当院では局所麻酔で行う小手術以外は麻酔科が手術中の麻酔を担当します。
麻酔科が行う主な麻酔方法を以下に紹介します。
全身麻酔:注射によって静脈内に投与する静脈麻酔薬や呼吸とともに吸入する吸入麻酔薬(麻酔ガス)を用いて行います。麻酔薬を脳に作用させて、意識をなくし(無意識状態)、痛みの感覚をなくし(無痛状態)、手術の妨げにならないように体を動かなくする(不動化)ようにします。この3つの作用により、手術という刺激から患者様を守り、円滑な手術が行えます。

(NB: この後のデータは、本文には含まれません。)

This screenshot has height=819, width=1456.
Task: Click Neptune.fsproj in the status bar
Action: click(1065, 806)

脊髄くも膜下麻酔(旧名称、脊椎麻酔):体の各部分から集まった神経は、脊椎の中にある脊髄という太い神経に集まります。脊髄はくも膜という一種の袋のなかにあり、脳脊髄液という透明な液体の中に浸かった状態になっています。腰から針を刺してこの脳脊髄液に局所麻酔薬を入れることで、下半身を無痛状態・不動化にします。
硬膜外麻酔:脊椎の中の硬膜外腔と呼ばれる部分に局所麻酔薬を注入し、脊髄神経が支配している体の部分を無痛状態・不動化にします。硬膜外麻酔の最大のメリットは、硬膜外腔に細いカテーテルを留置し、長期間にわたって局所麻酔薬を注入できるという点にあります。このため、慢性疼痛や手術後の鎮痛に頻用されています。

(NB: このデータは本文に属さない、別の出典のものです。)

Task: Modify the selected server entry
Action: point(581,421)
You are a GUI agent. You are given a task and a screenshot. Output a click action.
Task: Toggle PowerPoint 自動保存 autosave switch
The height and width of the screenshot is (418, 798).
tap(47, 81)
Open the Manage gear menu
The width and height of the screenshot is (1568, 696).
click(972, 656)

伝達麻酔(別名、神経ブロック):体の痛みは、痛みを伝える神経を通して脳に伝えられ痛みとして知覚されます。たとえば、手の痛みは末梢神経 - 首のところにある腕神経叢(神経が集まっている部分) - 背骨のところにある脊髄を経て、脳へと痛みの刺激が伝えられます。この道筋の何処かを局所麻酔薬を用いて遮断し、無痛状態にする方法が伝達麻酔です。
手術前にこれらの麻酔方法のどれを用いるかを決定します。また、これらの麻酔方法を併用して行う場合もあります。現代の麻酔科学では、これらを併用して行うことのメリットが明らかにされています。

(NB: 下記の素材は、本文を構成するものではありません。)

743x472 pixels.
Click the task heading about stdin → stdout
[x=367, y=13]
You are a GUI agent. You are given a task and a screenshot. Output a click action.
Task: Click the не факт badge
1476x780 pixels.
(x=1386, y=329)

麻酔方法の選択にあたっては、患者様ごとに以下の要因を検討し最善の麻酔方法を決定します。
○ 手術の種類、手術部位、手術時間
○ 手術のやり易さ
○ 術後の離床までの時間
○ 患者様の年齢や内科的な合併疾患など
○ 術後鎮痛の必要性の程度
また、現在の麻酔方法では、全身麻酔でなくても、睡眠薬を静脈内投与して手術中は眠っていることが可能です。その他、ご質問やご希望は、麻酔科の術前診察時になんなりとご相談ください。